About this exercise.
Among the lines of the records below, copy those that hold the word "agent".
---------- Data for this exercise
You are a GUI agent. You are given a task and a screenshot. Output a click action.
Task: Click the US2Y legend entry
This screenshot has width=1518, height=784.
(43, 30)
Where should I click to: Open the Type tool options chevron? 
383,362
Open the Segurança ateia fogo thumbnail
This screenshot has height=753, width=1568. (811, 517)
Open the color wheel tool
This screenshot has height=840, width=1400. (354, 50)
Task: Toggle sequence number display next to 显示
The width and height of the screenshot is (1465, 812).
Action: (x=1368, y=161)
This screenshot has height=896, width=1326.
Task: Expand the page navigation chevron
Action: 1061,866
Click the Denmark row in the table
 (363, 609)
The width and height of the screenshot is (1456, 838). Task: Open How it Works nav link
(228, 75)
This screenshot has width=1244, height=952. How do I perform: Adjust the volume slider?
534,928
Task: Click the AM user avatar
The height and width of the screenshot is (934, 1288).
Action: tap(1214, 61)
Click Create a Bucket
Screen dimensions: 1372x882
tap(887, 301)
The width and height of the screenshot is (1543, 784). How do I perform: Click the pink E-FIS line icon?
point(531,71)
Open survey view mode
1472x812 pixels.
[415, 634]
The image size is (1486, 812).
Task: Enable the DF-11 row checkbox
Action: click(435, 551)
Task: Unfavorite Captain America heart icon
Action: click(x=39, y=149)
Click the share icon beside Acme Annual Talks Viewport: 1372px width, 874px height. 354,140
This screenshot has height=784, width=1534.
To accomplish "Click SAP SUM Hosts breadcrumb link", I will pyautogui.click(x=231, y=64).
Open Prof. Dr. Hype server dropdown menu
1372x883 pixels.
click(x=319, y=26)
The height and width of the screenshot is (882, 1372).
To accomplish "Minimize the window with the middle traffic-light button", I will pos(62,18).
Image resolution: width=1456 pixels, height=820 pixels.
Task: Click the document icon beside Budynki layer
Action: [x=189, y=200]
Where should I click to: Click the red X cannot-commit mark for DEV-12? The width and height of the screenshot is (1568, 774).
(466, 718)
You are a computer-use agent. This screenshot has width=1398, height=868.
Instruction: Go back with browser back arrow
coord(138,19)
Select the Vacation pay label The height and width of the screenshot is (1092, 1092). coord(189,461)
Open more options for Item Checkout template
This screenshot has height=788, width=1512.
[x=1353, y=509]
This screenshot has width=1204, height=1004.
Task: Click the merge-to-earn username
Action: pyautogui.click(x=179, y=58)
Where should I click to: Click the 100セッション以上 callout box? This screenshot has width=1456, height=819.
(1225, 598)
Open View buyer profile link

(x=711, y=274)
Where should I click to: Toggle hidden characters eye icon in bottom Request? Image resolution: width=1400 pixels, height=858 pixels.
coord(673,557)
--------------------
Exercise solution.
You are a GUI agent. You are given a task and a screenshot. Output a click action.
You are a computer-use agent. This screenshot has width=1398, height=868.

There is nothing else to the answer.